> GIVEN INFORMATION:
_ _ _ _ _
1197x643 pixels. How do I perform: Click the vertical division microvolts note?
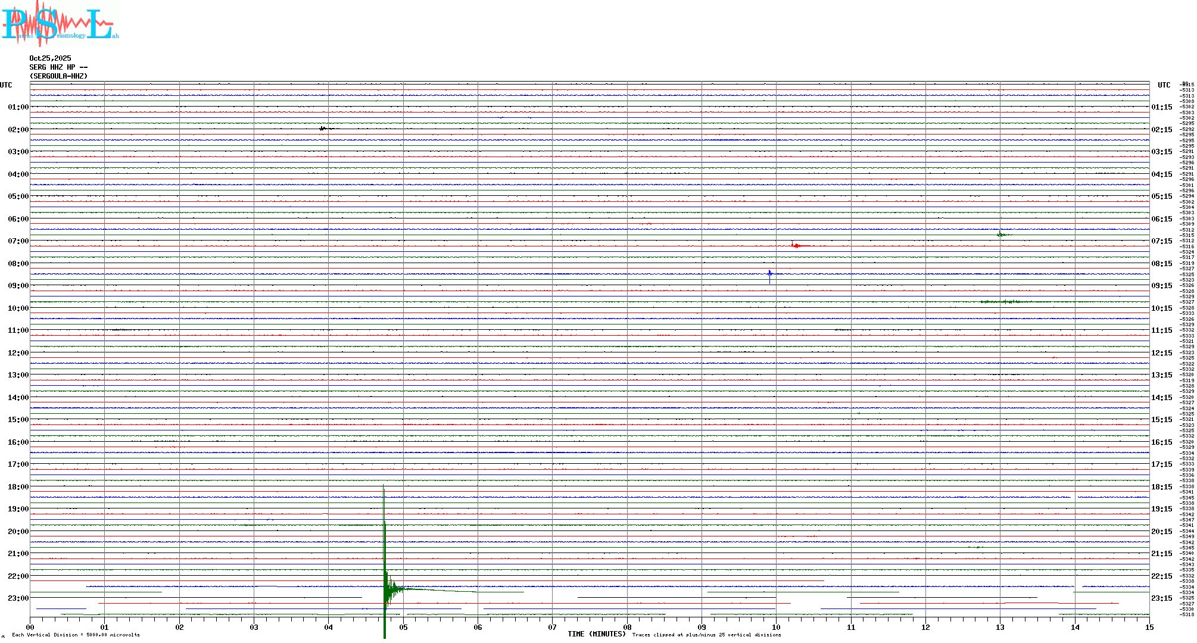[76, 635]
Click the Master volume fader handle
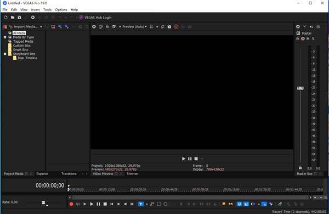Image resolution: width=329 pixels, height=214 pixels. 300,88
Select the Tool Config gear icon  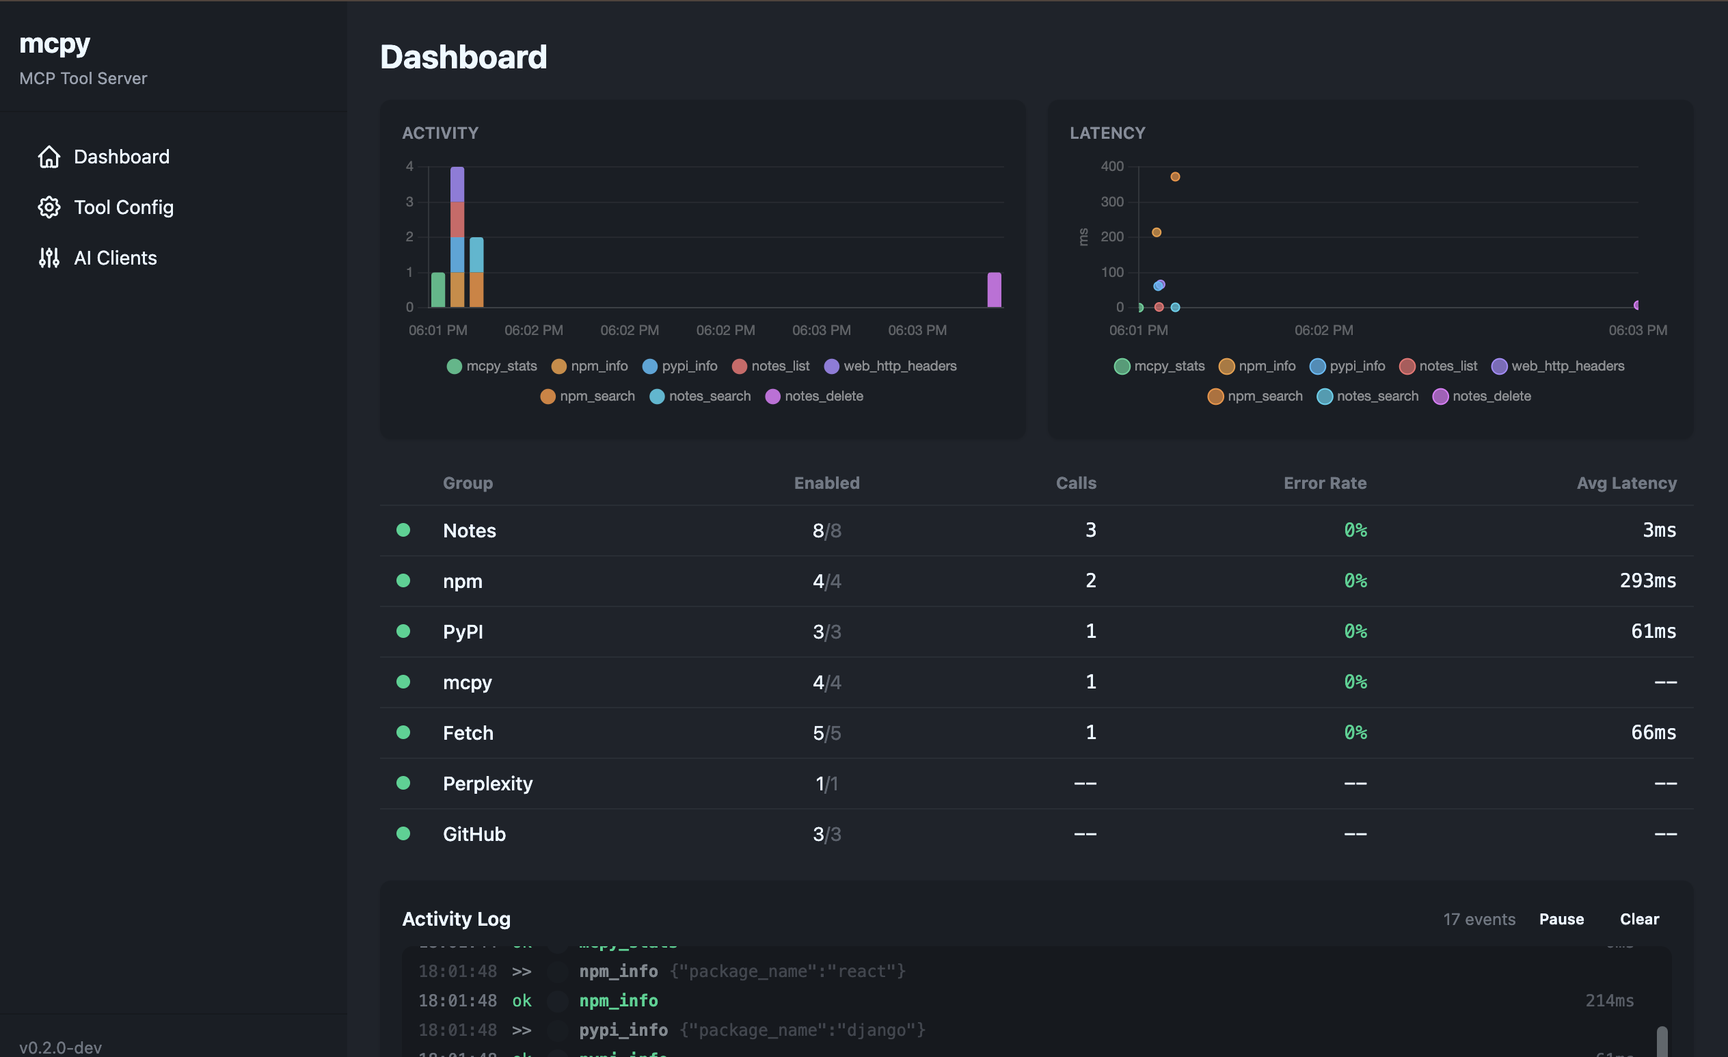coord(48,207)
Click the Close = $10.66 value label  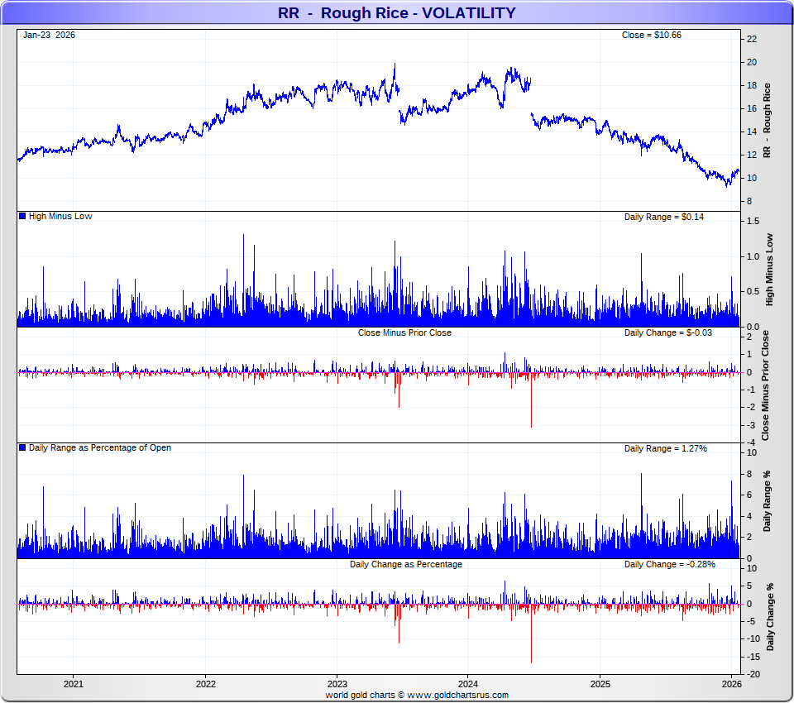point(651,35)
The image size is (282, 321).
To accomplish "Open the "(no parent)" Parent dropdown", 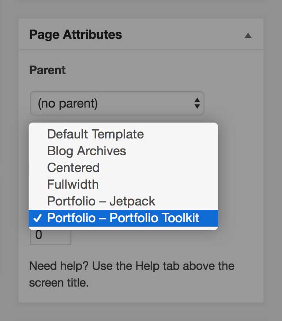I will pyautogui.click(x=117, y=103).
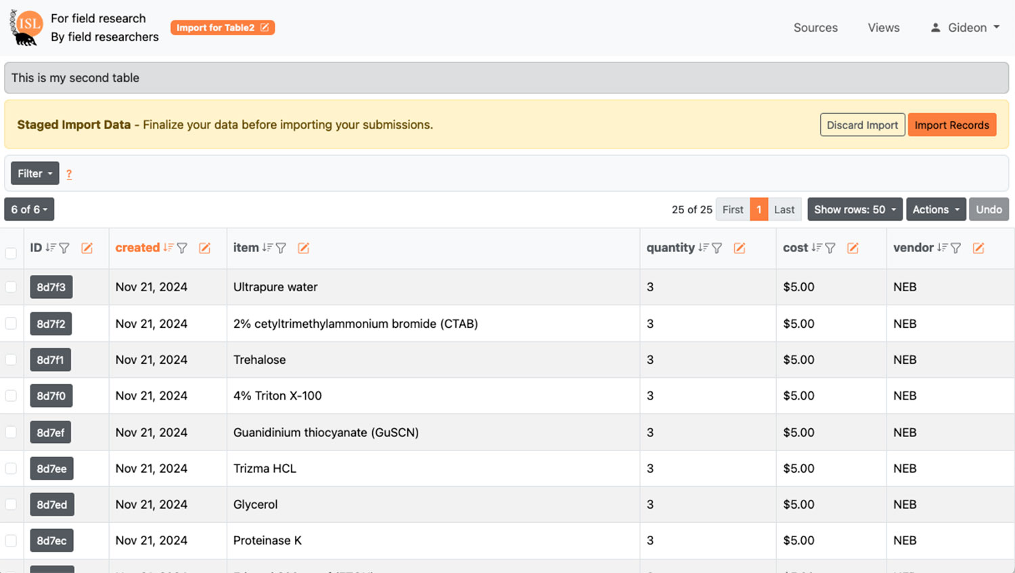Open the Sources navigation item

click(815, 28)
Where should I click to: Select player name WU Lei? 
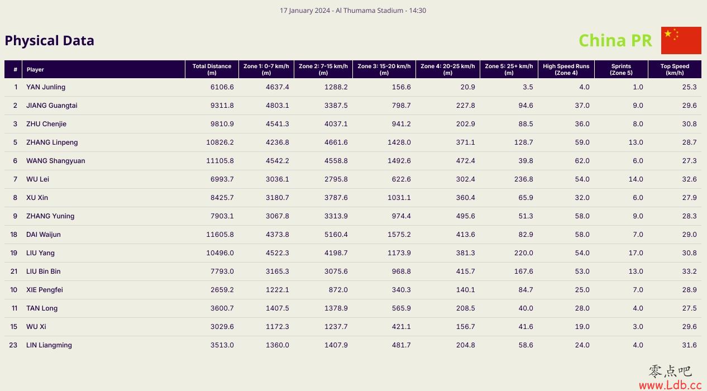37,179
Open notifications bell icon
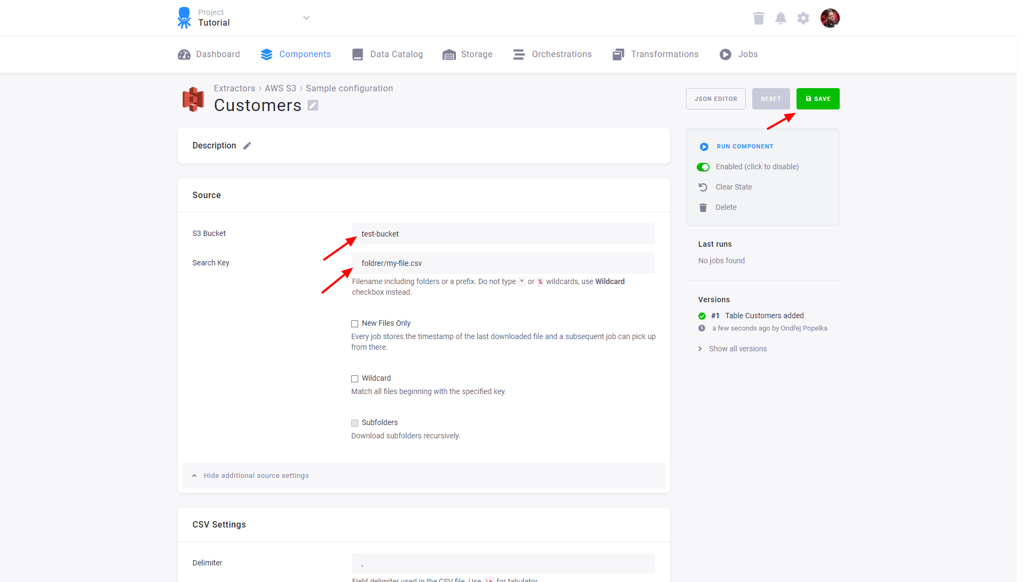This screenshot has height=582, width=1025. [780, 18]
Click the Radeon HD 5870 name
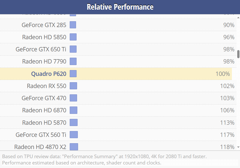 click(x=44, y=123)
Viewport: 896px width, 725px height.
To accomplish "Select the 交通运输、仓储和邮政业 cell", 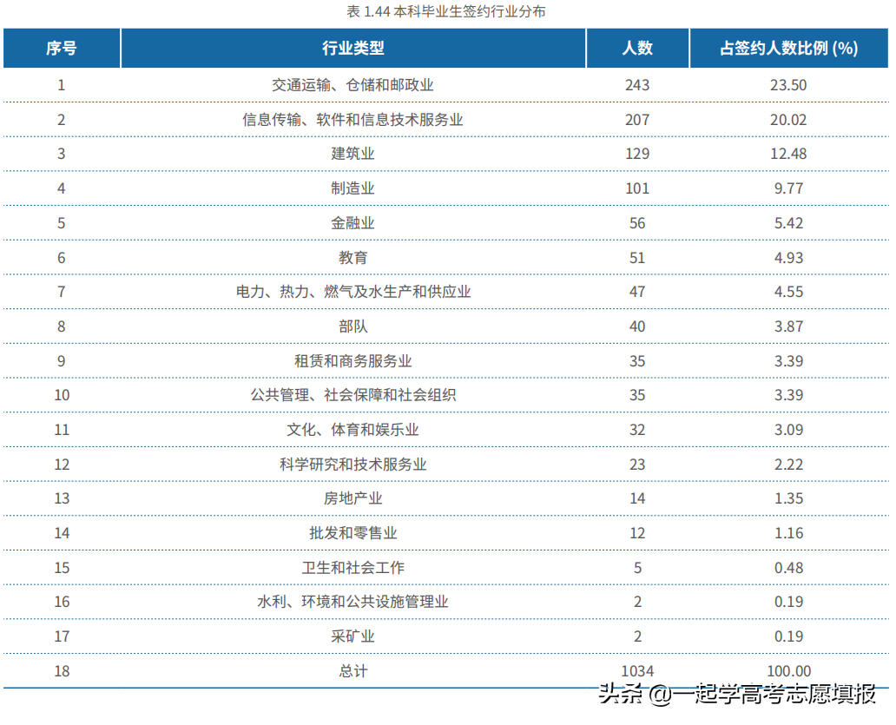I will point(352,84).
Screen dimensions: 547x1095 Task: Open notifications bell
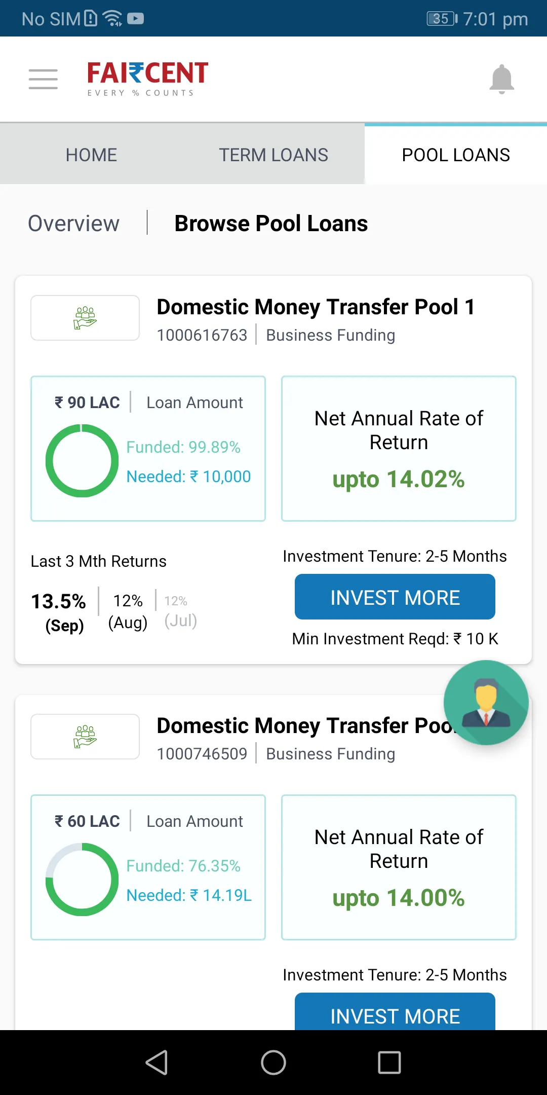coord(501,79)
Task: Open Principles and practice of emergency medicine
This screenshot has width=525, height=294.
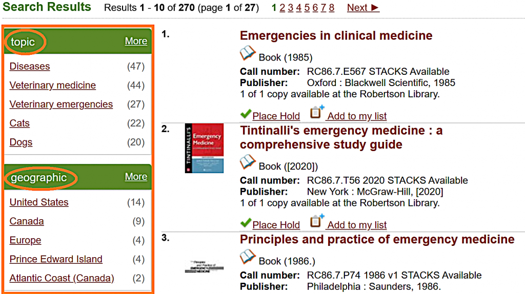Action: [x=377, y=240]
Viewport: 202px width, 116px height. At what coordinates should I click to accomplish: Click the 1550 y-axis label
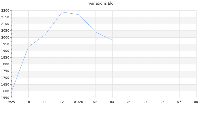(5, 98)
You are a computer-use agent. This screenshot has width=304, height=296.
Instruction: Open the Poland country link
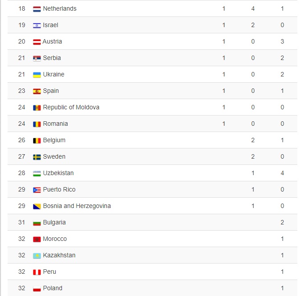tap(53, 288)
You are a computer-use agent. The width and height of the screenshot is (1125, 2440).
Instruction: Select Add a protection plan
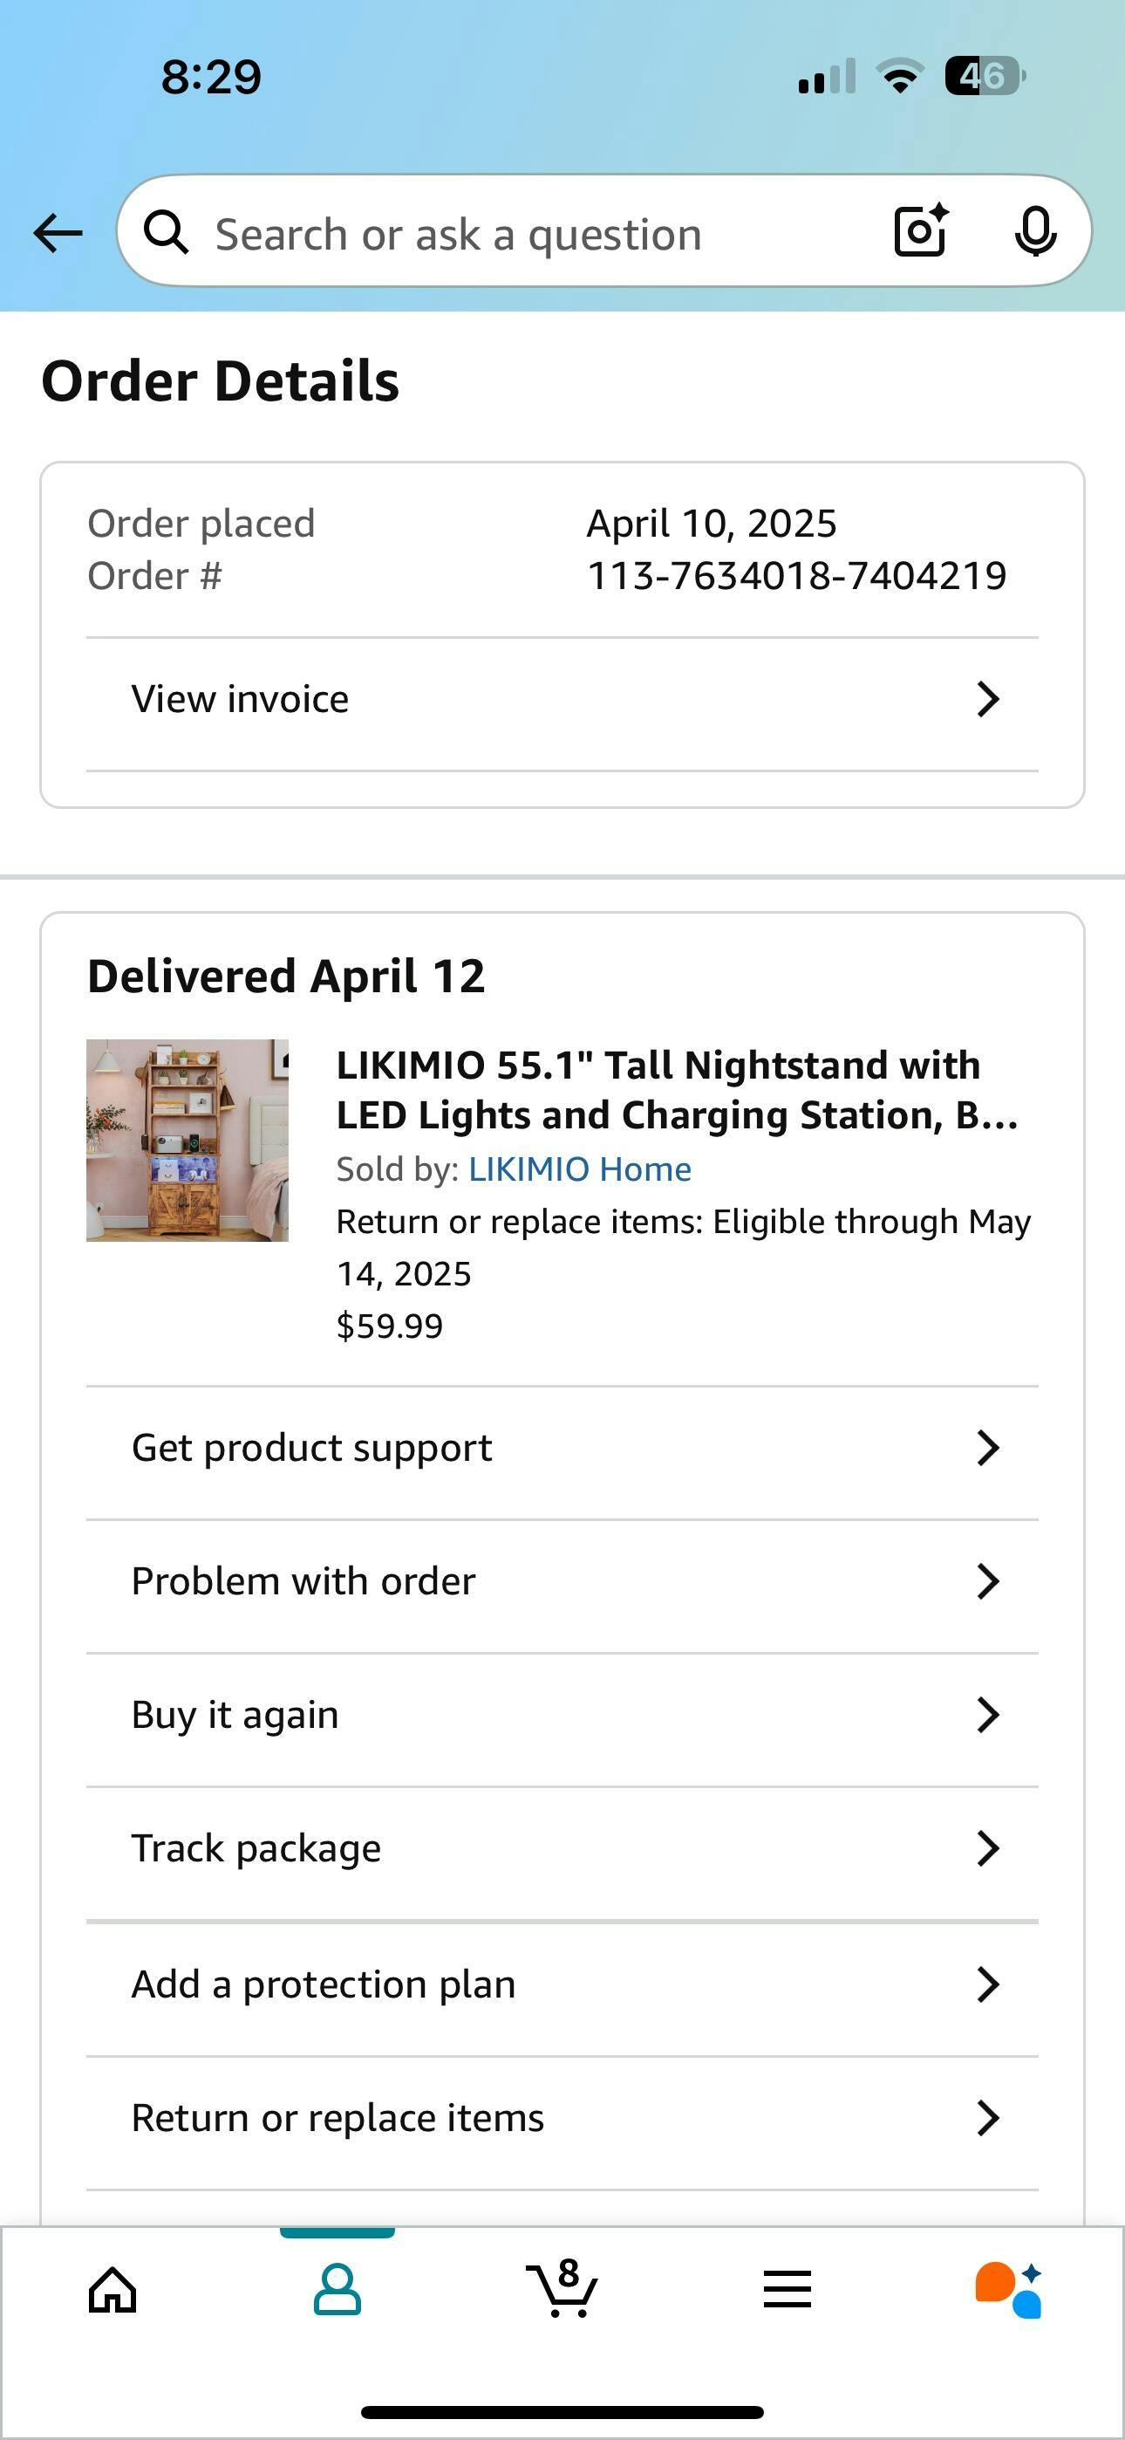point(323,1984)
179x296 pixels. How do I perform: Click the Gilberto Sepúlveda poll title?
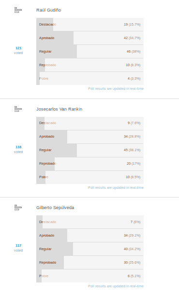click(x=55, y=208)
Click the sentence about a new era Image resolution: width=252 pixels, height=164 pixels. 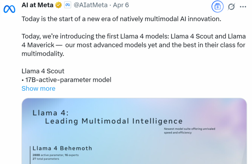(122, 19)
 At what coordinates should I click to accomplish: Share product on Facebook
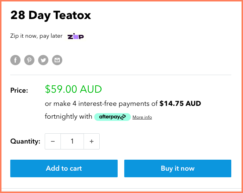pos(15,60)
_ _ _ _ _
> WRITTEN EXERCISE: Copy the rows word for word, starting with the line that contains "Viewport: 202px width, 116px" and ending with the line that contains "tap(53, 288)", both included. Omit the pictures from your answer.

> SOLUTION:
Viewport: 202px width, 116px height. At what coordinates should I click to accomplish: Click the 1550 y-axis label
(5, 98)
You are a computer-use agent. This screenshot has width=304, height=296.
Instruction: Open the Poland country link
tap(53, 288)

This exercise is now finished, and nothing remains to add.